**TASK BRIEF:** What are the lines from the one with "Task: Select the Razor tool in toolbar" through the end of the records below, written out exactly and without the pictures?

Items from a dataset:
○ ○ ○
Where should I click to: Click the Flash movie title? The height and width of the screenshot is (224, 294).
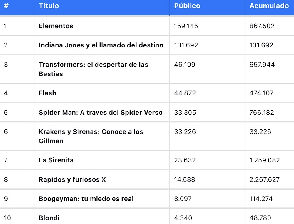point(47,93)
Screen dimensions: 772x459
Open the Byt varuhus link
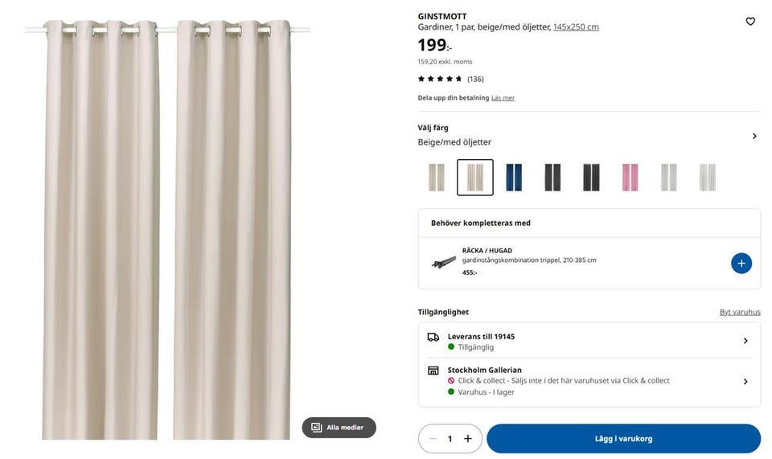740,312
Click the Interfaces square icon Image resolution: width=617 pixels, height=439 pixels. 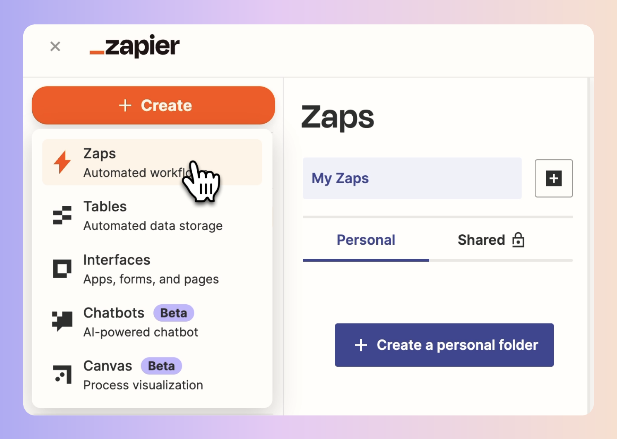tap(62, 269)

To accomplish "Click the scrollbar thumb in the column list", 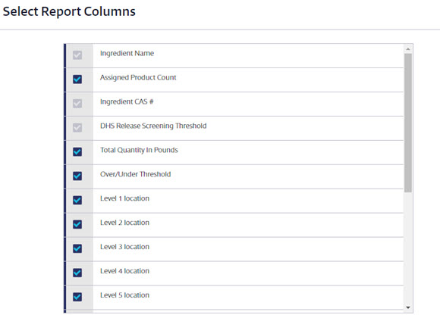I will coord(408,123).
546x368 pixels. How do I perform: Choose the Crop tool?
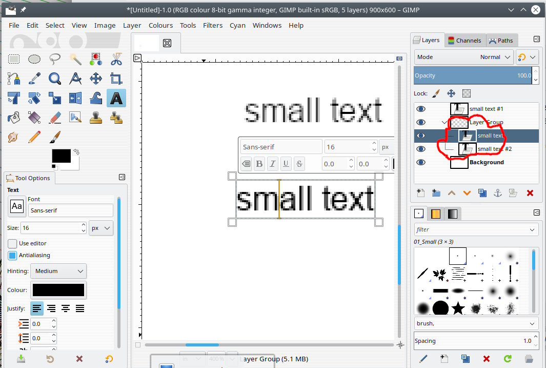click(116, 79)
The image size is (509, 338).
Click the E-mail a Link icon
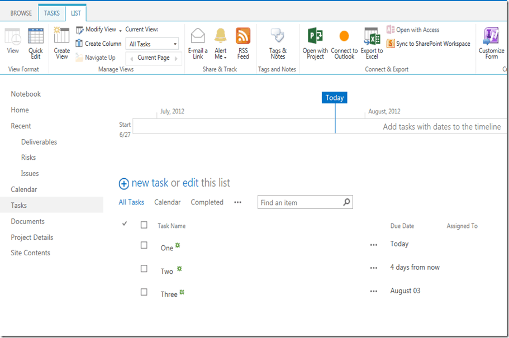(198, 37)
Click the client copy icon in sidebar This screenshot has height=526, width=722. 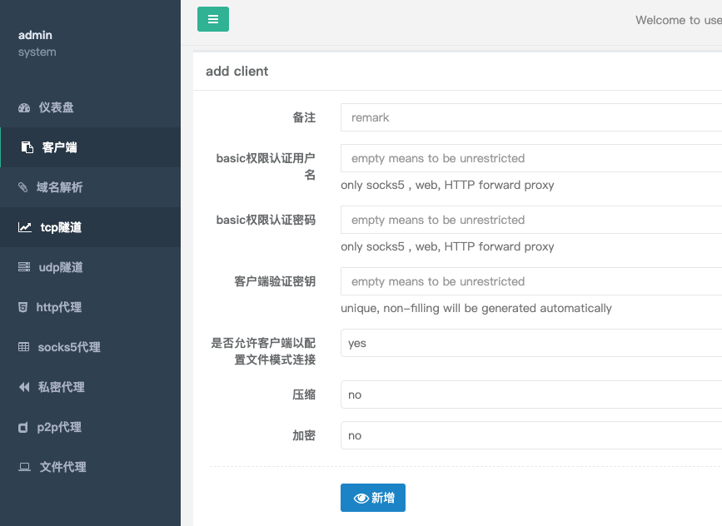click(x=27, y=147)
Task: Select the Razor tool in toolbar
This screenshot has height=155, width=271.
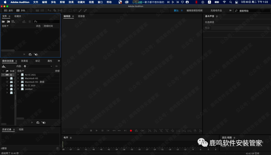Action: [x=55, y=11]
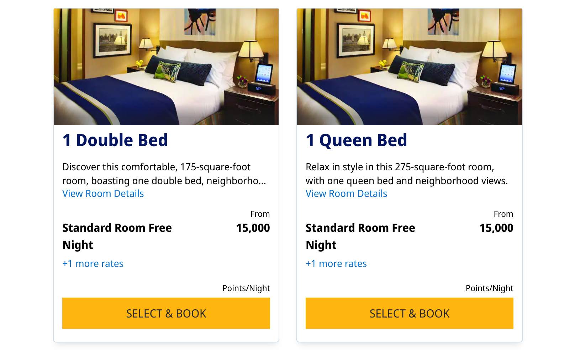Click the 15,000 points price on Queen Bed card
This screenshot has width=575, height=352.
(x=497, y=228)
○ ○ ○
**TASK RESPONSE:**
Task: Select the Razor tool in toolbar
This screenshot has height=155, width=271.
Action: [x=55, y=11]
Click the 15,000 points price on Queen Bed card
This screenshot has width=575, height=352.
(x=497, y=228)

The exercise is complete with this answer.